According to the Association of British Travel Agents, some 81% of holidays were booked online last year. However, despite saving consumers time and money by making it easy to compare prices, travel websites may be putting travellers at risk of phishing scams.
Phishing scams in the United Kingdom increased 648% year-over-year on Cyber Monday. As spending increases, consumers become less aware of the money that goes out of their bank accounts, offering cybercriminals potentially lucrative opportunities.
And yet, new research by SSL security certificate provider Sectigo shows that those in the travel industry – which attracts high-spending customers that would undoubtedly appeal to scammers – is doing little to protect customers from falling victim to these crimes.
Research shows that just 29% of travel sites offer full protection against phishing attempts.
Sectigo looked at a total of 104 websites belonging to airlines, hotel groups, travel comparison websites, car hire firms and train operators. Of those, just 31 displayed company-branded SSL bars, which shows the company is using high-level Extended Validation SSL Certificate and proves that the website is being operated by that said business.
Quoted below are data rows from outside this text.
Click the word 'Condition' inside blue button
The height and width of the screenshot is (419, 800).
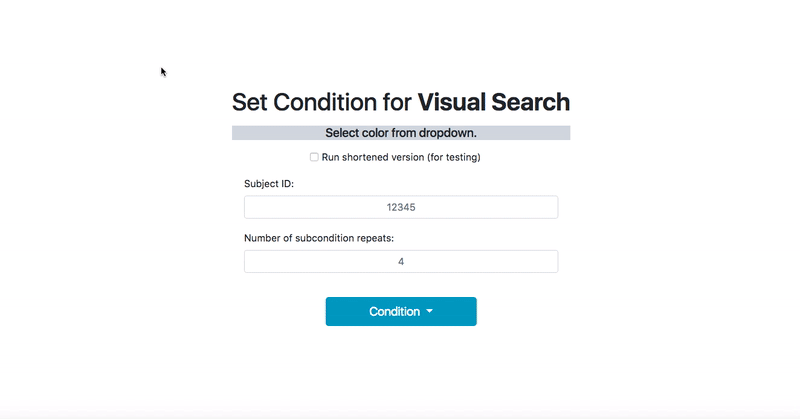[x=394, y=311]
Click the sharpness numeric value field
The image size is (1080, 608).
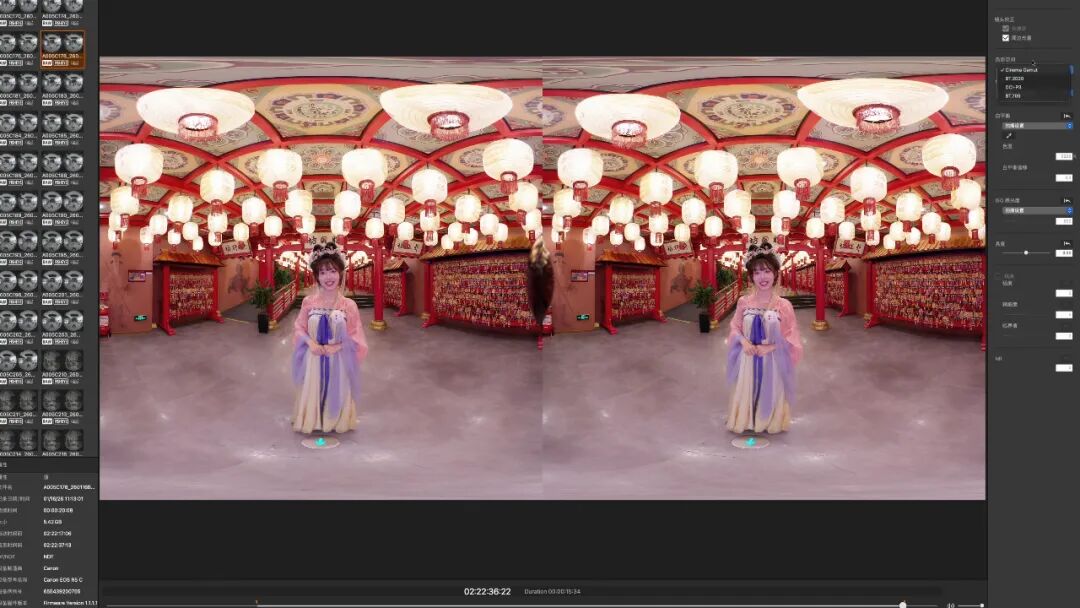1064,253
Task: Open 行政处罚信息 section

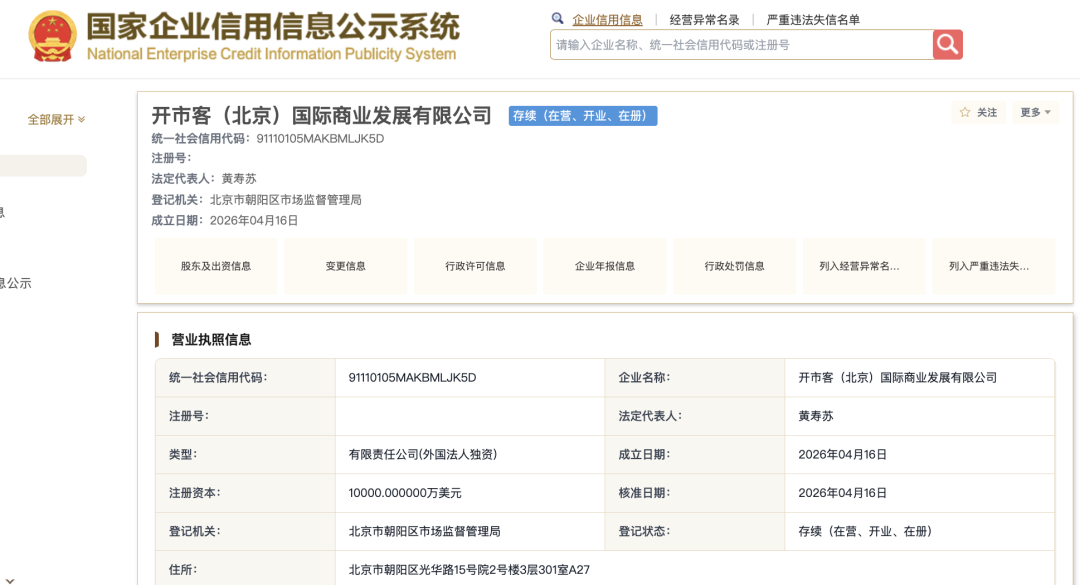Action: point(734,266)
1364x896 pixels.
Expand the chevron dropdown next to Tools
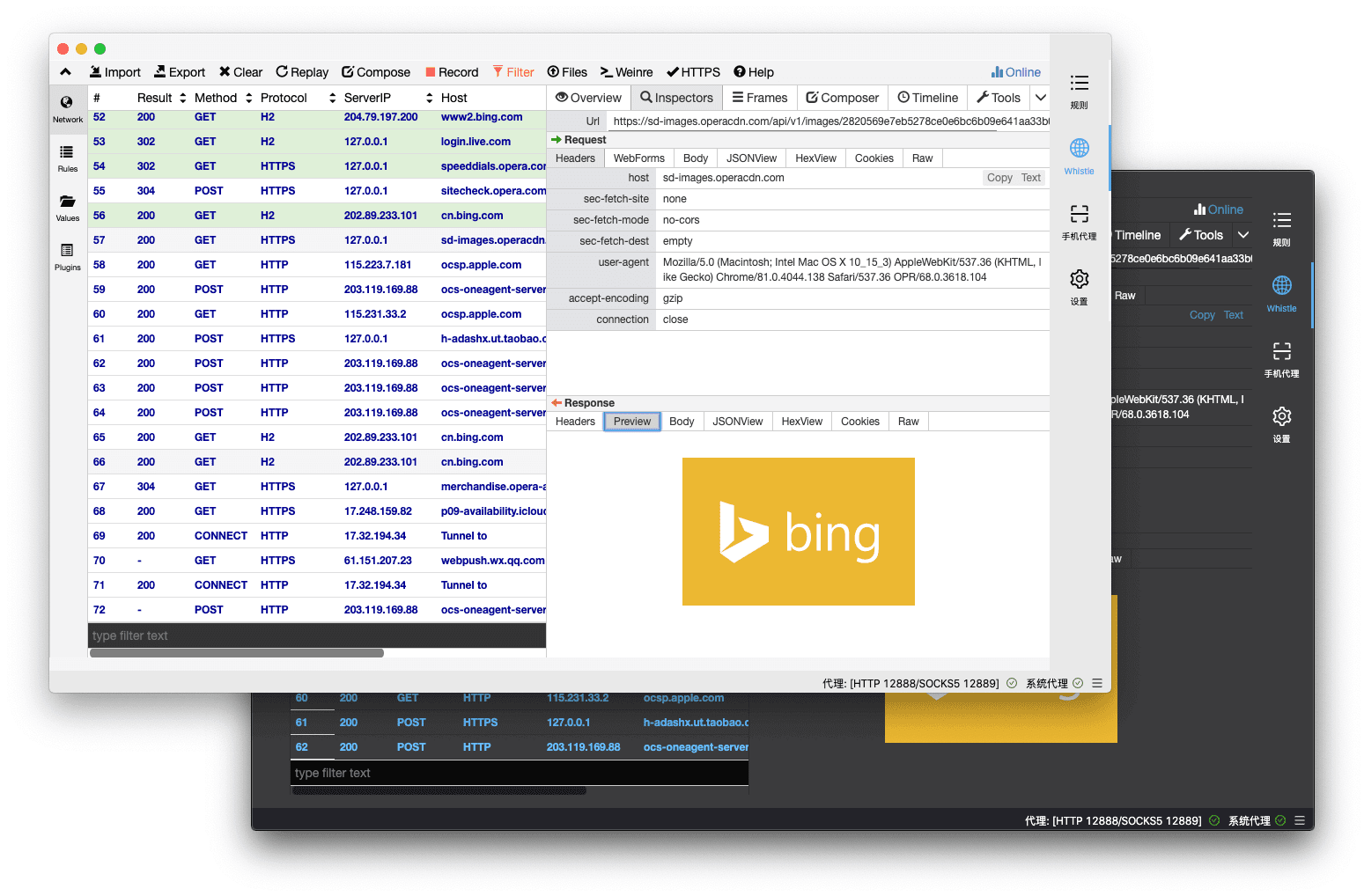(x=1040, y=98)
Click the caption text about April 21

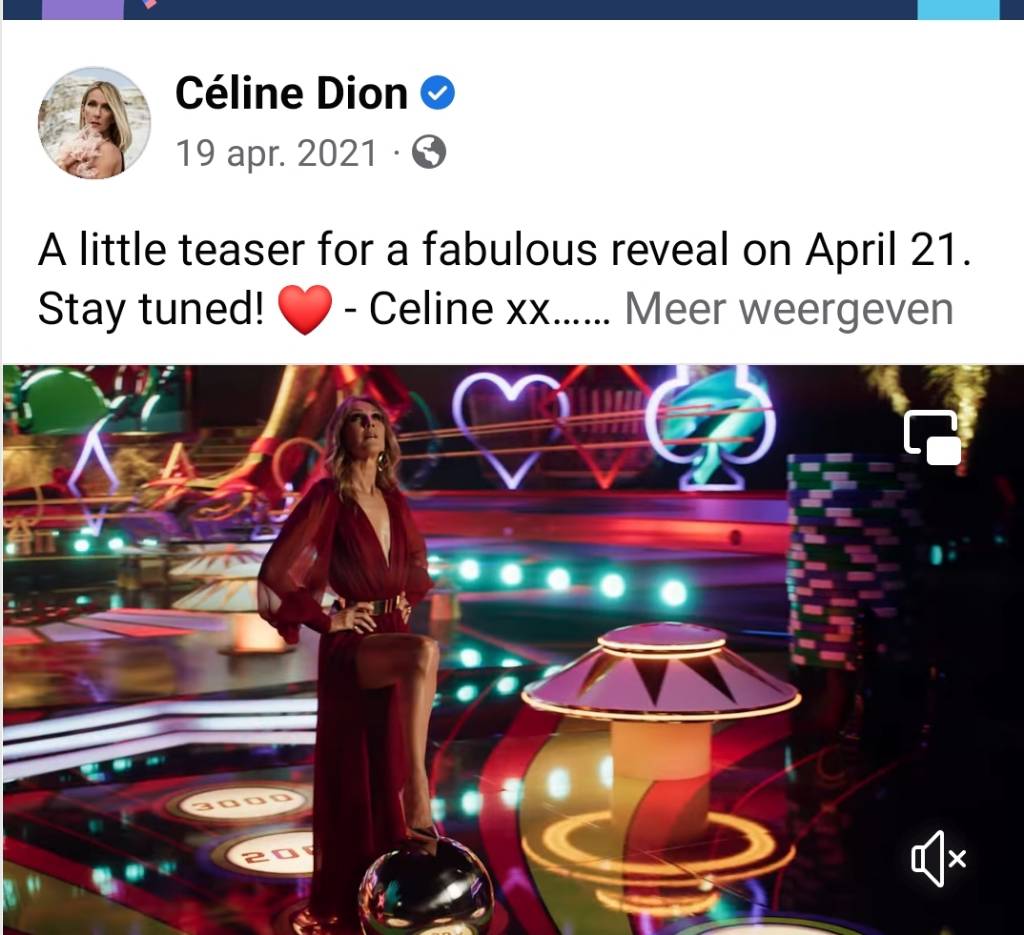[x=505, y=249]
SSL (Secure Sockets Layer) Certificates provides a secure channel between two machines connected or the internet or an internal network. This is commonly used to facilitate secure communication between a web server and a web browser.
Websites with a secure connection will have an address starting with HTTPS, while unsecured websites will start with HTTP. Unsecured sites will also display a “Not secure” warning next to the URL.
Of the websites that Sectigo checked, six of these had outdated, unsecure connections. These were:
There are services available on at least three of those websites that require users to enter an array of personal information, such as banking details, name and address and passport numbers.
The majority of websites had HTTPS connections. However, these were often free, unbranded certificates. This means that users are unable to verify that the secure connection is being offered by the website’s operator.
The concern is, without a SSL certificate that verifies the true operator of a site, cyber scammers can set up fake sites that mimic the appearance of real site in order to trick travellers into handing over their details.
Lacking cybersecurity in the travel industry
Sectigo’s study comes in the wake of a two major cyberattacks on travel companies in 2018.
A breach on the British Airways website led to the data of 380,000 customers being stolen back in September.
In the wake of that breach, industry expert Paul Farrington, head of EMEA at CA Veracode, warned that “IT issues are not only affecting BA”, but also the “wider airline industry”.
That was followed by hotel chain Marriott International confirming that the data of 500 million guests had been exposed last month, resulting in one of the largest data breaches in history.
However, there is now a real need for businesses, both in travel and other industries, to start taking cybersecurity seriously. New regulations like the General Data Protection Regulation (GDPR) now put businesses at risk of huge fines if they fail to protect customers. However, perhaps more costly would be the 70% of consumers that say they would stop doing business with a company if they were involved in a cybersecurity incident.